A BLIND man who is determined to be a solicitor claims the Law Society is hindering him from gaining articles.

Nigel Powell, of Salford, has failed to obtain a training contract since taking his Law Society finals in 1992. He works in Lancashire County Council's executive legal department but the society will only allow him to count 12 months of his work there towards his articles.

Manchester Training and Enterprise Council sponsored Powell to work at the council and provided him with the equipment he needed – a laptop PC, voice synthesiser, fax/ modem, scanner and printer. The council was impressed with his work and decided to create a post for him.

Powell said: “The technology is available for blind people but until people like myself get jobs then law firms are unaware. The people who wield the power at the Law Society need to have their eyes open. I am given a great deal of responsibility in my job. I am able to instruct counsel unsupervised so I don't see why my work here cannot count for all of my training contract.”

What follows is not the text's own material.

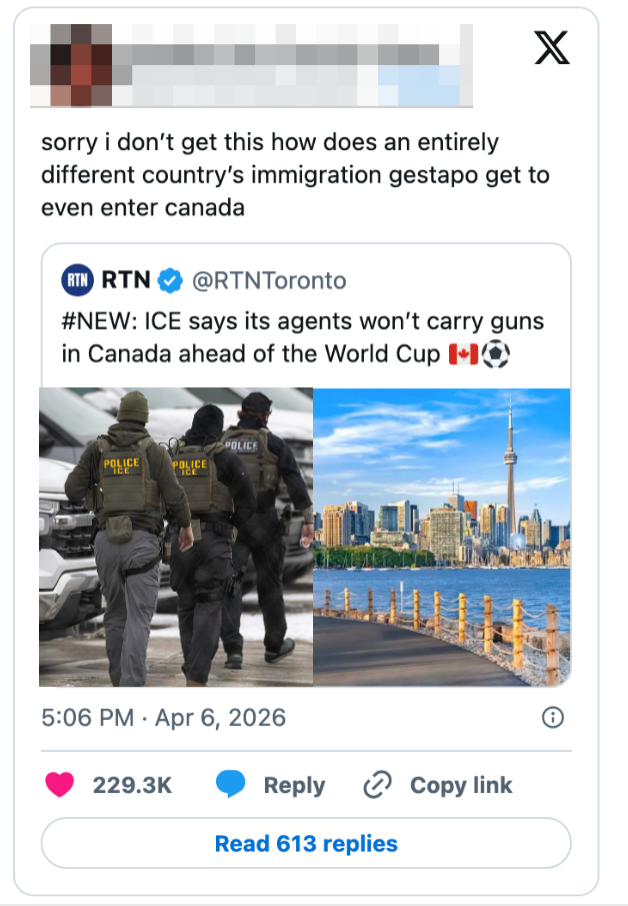The height and width of the screenshot is (906, 628).
Task: Select the Reply speech bubble icon
Action: tap(230, 785)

Stuart Turnock, the council's legal services unit manager, said there would be an official training contract available soon but, under the equal opportunities policy, it could not be guaranteed to any one individual.

Colin Beatty, senior policy executive in legal education at the society, said: “We would give Nigel all the help we possibly could. The society has guidelines about what can and cannot be accepted as a training contract. Either his work did not have sufficient law content or was not varied enough.”